# geometry

• July 21st 2009, 07:26 PM
sunnyyueliang
geometry
i need help with a question ...
ΔPQR has vertices P(1, 3), Q(-1, 1), and R(5, 1). Determine the coordinates of the centroid of ΔABC.

What goes centroid mean and how do you solve it!
(Bow)(Wait)(Itwasntme)(Smirk)
• July 21st 2009, 07:43 PM
VonNemo19
Quote:

Originally Posted by sunnyyueliang
i need help with a question ...
ΔPQR has vertices P(1, 3), Q(-1, 1), and R(5, 1). Determine the coordinates of the centroid of ΔABC.

What goes centroid mean and how do you solve it!
(Bow)(Wait)(Itwasntme)(Smirk)

Centroid means center.

Triangle Centroid -- from Wolfram MathWorld
• July 21st 2009, 07:52 PM
Goharm
it is the center of the triangle.

find the midpoint of all the segments. the point of intersection of lines formed from each vertex to the midpoint of each opposite segment is the centroid.
hope that helps!
• July 21st 2009, 07:59 PM
galactus
Don't get the centroid mixed up with the incenter.
• July 21st 2009, 08:08 PM
Goharm
centroid is located at intersection of medians where as the incenter is located at intersection of the angle bisectors
• July 22nd 2009, 12:15 AM
earboth
Quote:

Originally Posted by sunnyyueliang
i need help with a question ...
ΔPQR has vertices P(1, 3), Q(-1, 1), and R(5, 1).

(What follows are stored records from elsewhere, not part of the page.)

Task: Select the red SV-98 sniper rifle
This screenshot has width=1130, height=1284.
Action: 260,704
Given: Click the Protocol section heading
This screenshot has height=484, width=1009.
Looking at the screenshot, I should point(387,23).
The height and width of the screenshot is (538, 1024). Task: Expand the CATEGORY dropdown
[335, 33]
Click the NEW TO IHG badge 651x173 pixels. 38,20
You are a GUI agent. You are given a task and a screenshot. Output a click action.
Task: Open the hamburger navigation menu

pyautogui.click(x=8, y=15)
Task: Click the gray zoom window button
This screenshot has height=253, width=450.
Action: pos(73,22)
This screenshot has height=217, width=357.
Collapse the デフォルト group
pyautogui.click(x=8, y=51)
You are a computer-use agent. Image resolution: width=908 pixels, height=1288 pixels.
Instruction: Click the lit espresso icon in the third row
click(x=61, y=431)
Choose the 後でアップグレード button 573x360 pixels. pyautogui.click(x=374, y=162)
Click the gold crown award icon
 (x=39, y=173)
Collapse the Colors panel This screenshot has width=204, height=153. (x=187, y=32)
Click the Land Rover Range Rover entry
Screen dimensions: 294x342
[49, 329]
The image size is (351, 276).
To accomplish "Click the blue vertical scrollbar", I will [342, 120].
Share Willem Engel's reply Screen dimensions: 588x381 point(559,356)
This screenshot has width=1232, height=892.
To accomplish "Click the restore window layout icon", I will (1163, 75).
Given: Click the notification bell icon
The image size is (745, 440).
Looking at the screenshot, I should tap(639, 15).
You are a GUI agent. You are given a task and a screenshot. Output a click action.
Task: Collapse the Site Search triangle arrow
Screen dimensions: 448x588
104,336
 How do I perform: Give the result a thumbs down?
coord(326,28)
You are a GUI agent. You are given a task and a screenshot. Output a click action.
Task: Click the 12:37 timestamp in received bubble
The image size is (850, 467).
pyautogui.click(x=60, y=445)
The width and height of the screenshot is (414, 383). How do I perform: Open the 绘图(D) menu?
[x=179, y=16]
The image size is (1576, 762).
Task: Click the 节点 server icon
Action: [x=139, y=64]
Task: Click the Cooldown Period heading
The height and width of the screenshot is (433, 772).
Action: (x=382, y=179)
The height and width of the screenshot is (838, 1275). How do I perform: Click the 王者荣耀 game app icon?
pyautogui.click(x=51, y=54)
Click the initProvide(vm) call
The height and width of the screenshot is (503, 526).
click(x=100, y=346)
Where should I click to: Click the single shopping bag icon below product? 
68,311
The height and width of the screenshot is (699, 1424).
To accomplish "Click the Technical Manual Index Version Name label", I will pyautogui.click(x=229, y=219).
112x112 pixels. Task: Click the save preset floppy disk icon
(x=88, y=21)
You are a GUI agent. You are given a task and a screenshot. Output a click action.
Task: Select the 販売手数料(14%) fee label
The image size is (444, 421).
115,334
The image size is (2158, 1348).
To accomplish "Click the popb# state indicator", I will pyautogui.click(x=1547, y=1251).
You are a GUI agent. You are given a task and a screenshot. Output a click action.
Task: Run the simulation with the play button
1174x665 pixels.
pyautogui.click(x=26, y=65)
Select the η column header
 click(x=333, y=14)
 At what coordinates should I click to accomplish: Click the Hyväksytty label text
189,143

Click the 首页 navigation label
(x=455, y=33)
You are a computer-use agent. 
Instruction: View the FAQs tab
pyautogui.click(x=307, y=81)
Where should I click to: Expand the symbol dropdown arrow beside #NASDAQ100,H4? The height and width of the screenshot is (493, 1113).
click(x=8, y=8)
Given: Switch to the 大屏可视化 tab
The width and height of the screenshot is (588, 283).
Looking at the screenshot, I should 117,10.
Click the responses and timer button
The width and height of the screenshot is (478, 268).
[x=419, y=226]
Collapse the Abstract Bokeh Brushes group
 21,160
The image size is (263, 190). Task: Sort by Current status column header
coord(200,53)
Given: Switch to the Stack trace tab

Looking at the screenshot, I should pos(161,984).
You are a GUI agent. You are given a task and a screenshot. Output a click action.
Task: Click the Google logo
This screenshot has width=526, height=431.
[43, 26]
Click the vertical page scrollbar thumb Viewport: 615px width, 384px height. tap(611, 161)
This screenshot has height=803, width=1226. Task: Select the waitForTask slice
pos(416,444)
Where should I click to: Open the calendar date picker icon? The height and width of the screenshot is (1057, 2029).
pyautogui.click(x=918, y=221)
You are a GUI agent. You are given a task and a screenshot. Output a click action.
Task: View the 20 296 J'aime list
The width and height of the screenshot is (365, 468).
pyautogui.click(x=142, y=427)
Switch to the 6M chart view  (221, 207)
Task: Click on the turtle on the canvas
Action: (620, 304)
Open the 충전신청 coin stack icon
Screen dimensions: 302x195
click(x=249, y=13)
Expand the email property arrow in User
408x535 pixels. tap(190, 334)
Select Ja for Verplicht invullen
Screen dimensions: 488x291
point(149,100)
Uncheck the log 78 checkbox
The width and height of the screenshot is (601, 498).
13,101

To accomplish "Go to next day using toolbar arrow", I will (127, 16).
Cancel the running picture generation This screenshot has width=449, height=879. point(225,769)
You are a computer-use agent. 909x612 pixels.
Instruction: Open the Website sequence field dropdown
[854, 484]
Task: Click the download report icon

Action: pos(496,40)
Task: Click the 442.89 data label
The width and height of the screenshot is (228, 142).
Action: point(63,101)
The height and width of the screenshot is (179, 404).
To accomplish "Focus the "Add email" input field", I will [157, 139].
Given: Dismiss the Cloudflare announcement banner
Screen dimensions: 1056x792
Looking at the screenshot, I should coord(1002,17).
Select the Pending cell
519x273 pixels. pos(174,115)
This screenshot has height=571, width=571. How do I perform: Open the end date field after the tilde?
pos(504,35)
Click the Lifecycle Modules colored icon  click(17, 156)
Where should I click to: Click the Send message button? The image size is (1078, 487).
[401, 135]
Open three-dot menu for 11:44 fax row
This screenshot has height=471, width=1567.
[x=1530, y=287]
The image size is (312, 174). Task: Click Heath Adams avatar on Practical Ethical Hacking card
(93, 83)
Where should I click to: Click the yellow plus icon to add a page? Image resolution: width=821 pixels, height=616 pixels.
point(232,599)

Determine the coordinates of the centroid of ΔABC.

What goes centroid mean and how do you solve it!
(Bow)(Wait)(Itwasntme)(Smirk)

If you know the coordinates of the vertices then the coordinates of the centroid are calculated by a simple formula:

If $P(x_P, y_P)$, $Q(x_Q, y_Q)$ and $R(x_R, y_R)$ then the centroid

$C\left(\dfrac13(x_P + x_Q + x_R)\ ,\ \dfrac13(y_P + y_Q + y_R)\right)$

With your question: $C\left(\dfrac53\ ,\ \dfrac53 \right)$
• July 22nd 2009, 06:43 AM
alunw
There is no such thing as "the" center of a general triangle. A triangle has many different kinds of center just as a collection of numbers has many different kinds of average. There is a very extensive online encycolpedia about triangle centers here:
ENCYCLOPEDIA OF TRIANGLE CENTERS
The formulas it gives use either trilinear or barycentric coordinates which are both quite different from ordinary Cartesian coordinates.